(Source document Opens)

EvidenceProf Blog

Editor: Colin Miller
Univ. of South Carolina School of Law

Wednesday, March 26, 2014

Nearly Two Billion Reasons to Master Those Evidence Rules

Anna Walsh at FDA Law Blog highlights an interesting evidentiary ruling at the heart of the Arkansas Supreme Court’s reversal last week of a $1.8 billion Medicaid fraud / false advertising judgment won by Arkansas against various defendants including Johnson & Johnson.

Three points.  (The first and third being the most interesting for those just passing through.)

First, this case provides 1.8 billion reasons to ignore those who downplay the significance of evidence rulings!  The evidence rules matter: just ask Johnson & Johnson.

Second, the appellate decision (available at the FDA Law Blog) illustrates the application of a somewhat technical modification of the business records rule in some states, like Arkansas.

Some background is in order.  Although it is not completely clear from the opinion, it appears that Arkansas’ claim relied heavily on a FDA warning letter that informed Jannsen/Johnson & Johnson that a letter the company sent to doctors was misleading and explained the reasons why (e.g., “… minimizes the risk of hyperglycemia ...”).  Arkansas appears to have offered the FDA’s letter as proof that the company’s letter was, in fact, deceptive in violation of Arkansas law.

(Source document Closes)
(Given entries Opens)

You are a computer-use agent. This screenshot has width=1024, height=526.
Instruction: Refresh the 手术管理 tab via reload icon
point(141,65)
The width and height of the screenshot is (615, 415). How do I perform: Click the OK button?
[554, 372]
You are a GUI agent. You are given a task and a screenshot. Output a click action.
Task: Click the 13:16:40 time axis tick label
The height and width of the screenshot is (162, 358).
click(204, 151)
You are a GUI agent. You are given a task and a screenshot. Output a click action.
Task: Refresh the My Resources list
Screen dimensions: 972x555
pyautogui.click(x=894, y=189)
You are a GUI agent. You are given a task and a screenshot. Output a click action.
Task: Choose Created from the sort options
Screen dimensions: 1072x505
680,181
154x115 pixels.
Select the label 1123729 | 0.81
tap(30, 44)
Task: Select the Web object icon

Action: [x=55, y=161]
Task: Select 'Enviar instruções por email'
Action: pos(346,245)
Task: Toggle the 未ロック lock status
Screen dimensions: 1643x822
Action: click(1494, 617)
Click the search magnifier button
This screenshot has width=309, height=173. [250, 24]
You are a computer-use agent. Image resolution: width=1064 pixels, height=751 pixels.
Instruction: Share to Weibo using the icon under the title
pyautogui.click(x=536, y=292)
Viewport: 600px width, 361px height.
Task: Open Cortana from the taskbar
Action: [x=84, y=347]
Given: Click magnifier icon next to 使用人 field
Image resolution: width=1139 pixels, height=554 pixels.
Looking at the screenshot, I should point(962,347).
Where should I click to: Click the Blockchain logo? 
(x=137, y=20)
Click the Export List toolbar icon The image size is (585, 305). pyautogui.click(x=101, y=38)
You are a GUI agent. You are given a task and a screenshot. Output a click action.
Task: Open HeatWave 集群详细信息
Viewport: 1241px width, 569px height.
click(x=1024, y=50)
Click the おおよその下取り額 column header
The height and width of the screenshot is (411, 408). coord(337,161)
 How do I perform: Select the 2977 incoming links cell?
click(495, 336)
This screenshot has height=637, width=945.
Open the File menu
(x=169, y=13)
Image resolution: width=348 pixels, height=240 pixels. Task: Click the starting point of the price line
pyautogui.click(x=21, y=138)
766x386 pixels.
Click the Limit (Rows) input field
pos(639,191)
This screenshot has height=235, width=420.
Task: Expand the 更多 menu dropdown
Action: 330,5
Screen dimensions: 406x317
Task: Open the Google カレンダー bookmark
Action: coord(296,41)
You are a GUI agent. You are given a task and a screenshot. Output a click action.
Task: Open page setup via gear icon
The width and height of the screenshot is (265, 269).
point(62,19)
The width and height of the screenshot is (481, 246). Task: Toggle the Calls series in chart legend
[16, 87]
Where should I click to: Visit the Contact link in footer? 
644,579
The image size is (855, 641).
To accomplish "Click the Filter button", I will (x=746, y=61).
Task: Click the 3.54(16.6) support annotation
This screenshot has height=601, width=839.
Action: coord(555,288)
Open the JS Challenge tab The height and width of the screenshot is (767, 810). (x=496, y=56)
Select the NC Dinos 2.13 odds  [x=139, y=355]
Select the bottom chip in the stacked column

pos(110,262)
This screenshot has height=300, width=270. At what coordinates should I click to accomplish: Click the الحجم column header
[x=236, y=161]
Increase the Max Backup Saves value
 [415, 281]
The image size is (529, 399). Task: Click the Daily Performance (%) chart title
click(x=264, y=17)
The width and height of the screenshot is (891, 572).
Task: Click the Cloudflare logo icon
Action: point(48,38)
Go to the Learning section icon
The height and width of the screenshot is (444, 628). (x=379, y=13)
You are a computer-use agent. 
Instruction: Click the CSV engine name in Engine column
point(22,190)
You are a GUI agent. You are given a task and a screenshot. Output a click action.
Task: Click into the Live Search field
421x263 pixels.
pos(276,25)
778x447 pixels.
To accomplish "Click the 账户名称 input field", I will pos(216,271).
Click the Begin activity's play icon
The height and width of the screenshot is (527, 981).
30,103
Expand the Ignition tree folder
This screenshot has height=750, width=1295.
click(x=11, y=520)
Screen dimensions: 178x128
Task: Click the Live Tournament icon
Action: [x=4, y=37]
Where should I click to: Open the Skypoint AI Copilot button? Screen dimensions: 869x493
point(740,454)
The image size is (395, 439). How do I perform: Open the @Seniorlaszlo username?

(Given entries Closes)

## Required action 1
Rewrite the paragraph of the blog post beginning "Some background is in order" as a short bulleted list that keeps its main facts.
## Required action 2
Using the blog post, answer briefly:
(a) Who is named as the blog's editor?
(b) Which court reversed the $1.8 billion judgment?
(c) Which evidence rule does the appellate decision show a technical modification of?

## Task solution 1
- The opinion does not make it fully clear, but Arkansas's claim appears to have relied heavily on an FDA warning letter.
- The FDA letter told Jannsen/Johnson & Johnson that a letter the company had sent to doctors was misleading, and explained why (e.g., "… minimizes the risk of hyperglycemia ...").
- Arkansas appears to have offered the FDA letter as proof that the company's letter was deceptive in violation of Arkansas law.

## Task solution 2
(a) Colin Miller
(b) The Arkansas Supreme Court
(c) The business records rule